Though most of his students are engaged, occasionally Smith will get a pupil who will be disappointed in the course.
“Some may think we are going to work on race cars,” he said. “That’s a totally different animal. If students go to NASCAR Tech School in Mooresville, North Carolina, you had better be at the top of your class in order to get hired by a racing team.”
One of Smith’s former students is making top-dollar as a BMW technician in Charlottesville. Another is a Ford master technician at Bob Huff in Wytheville. Several other potential success stories can include students who may never enter the automotive field at all, but working in fields such as HVAC, carrying with them things they learned in the Automotive Technology course such as air conditioning. He also had a student graduate from NASCAR Tech School as well as the Auto Diesel School in Nashville, Tennessee, where technicians work with heavy machinery such as 18-wheelers.
As far as the future of the automotive industry, Smith says computers are the name of the game.
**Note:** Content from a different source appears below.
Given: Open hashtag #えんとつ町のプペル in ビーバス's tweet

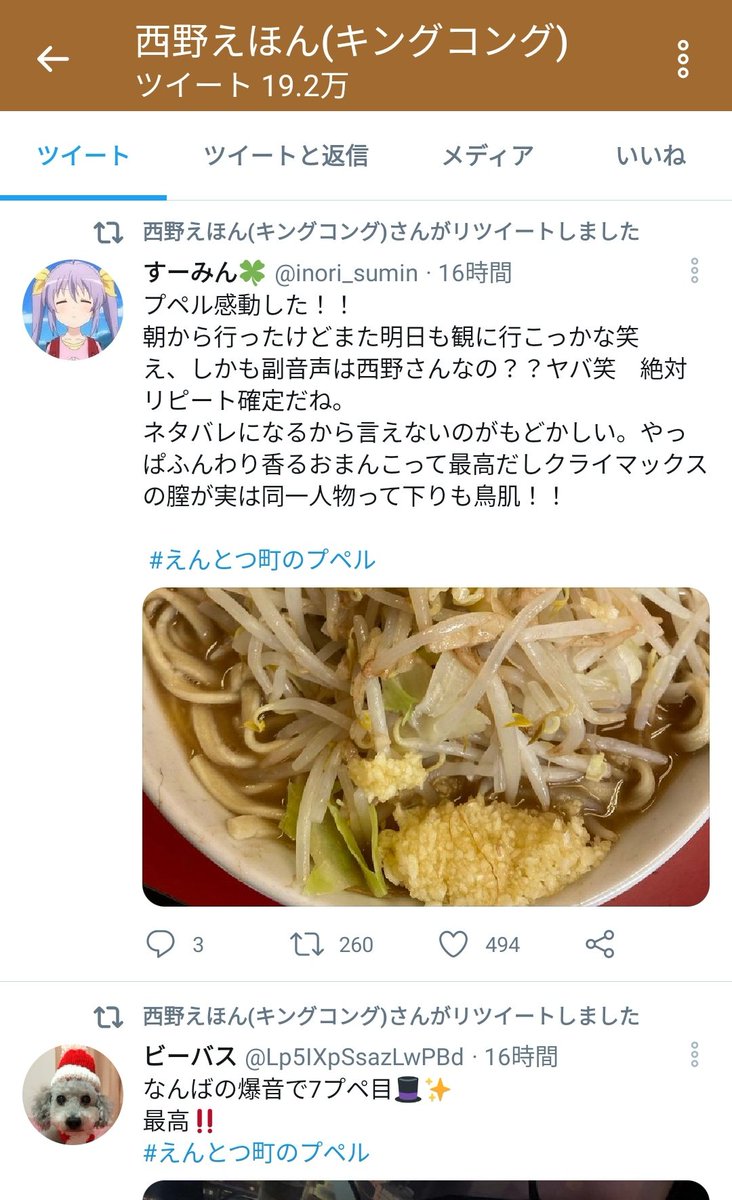Looking at the screenshot, I should pyautogui.click(x=256, y=1153).
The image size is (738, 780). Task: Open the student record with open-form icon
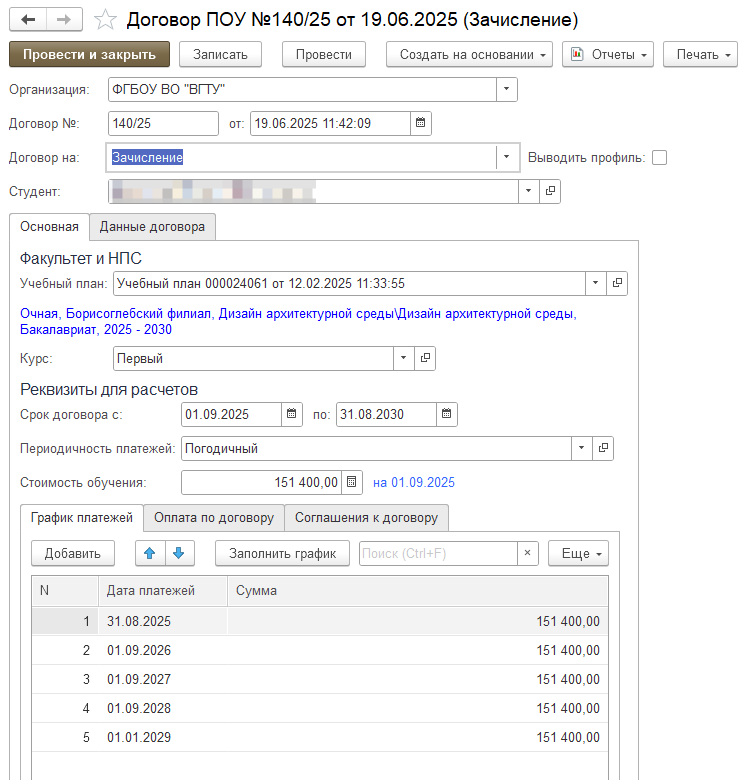coord(550,191)
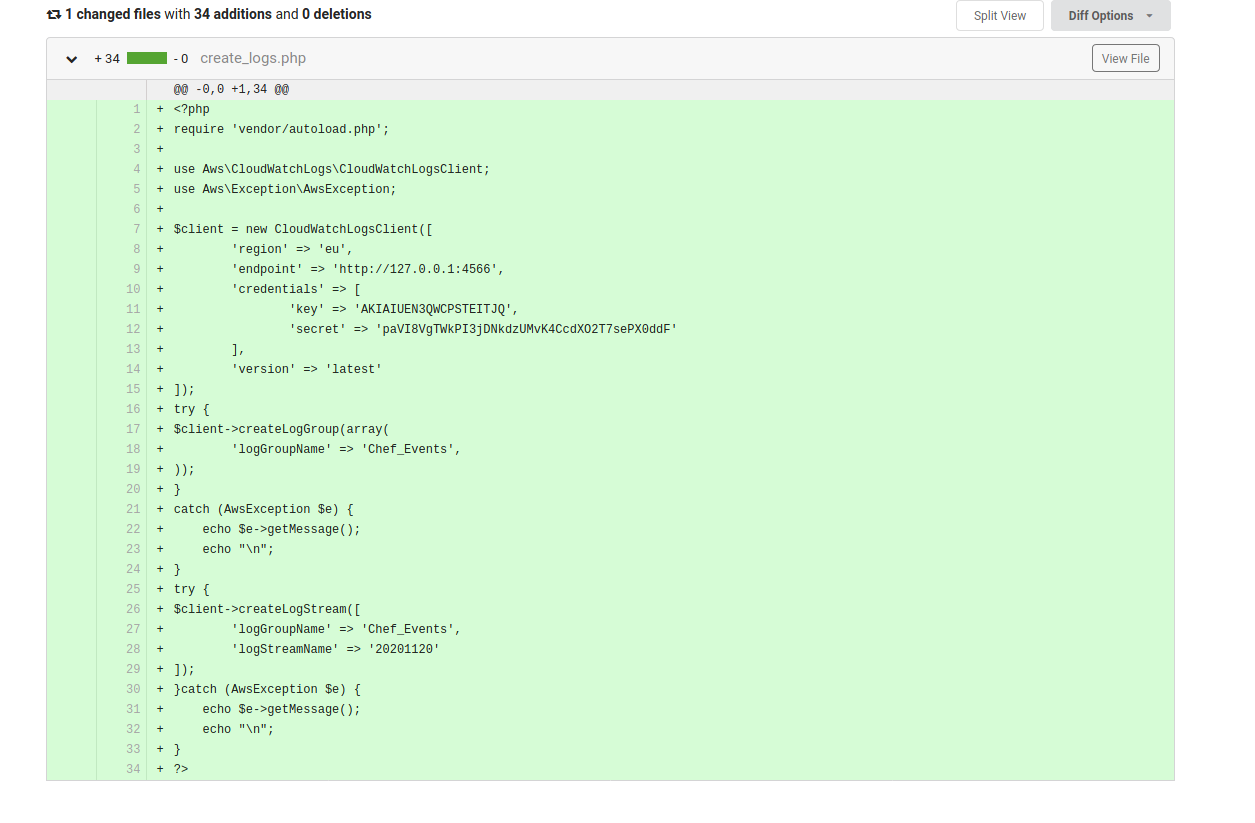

This is especially true given the increasing number of electric cars that are now available on the vehicle market today.
“Computers were added to cars in 1980,” he explained. “I’ve seen mechanics who could do anything with a car in 1979 who could not make a living as a mechanic by 1990. Today, computers in cars are far more complicated than the ones that put the astronauts on the moon in 1969.”
“Everyone needs to understand that technicians are paid for the knowledge they possess, which comes from experience,” Smith said in closing. “I want all our students to become employable enough that they will continue to gain more and more experience in exchange for greater knowledge.”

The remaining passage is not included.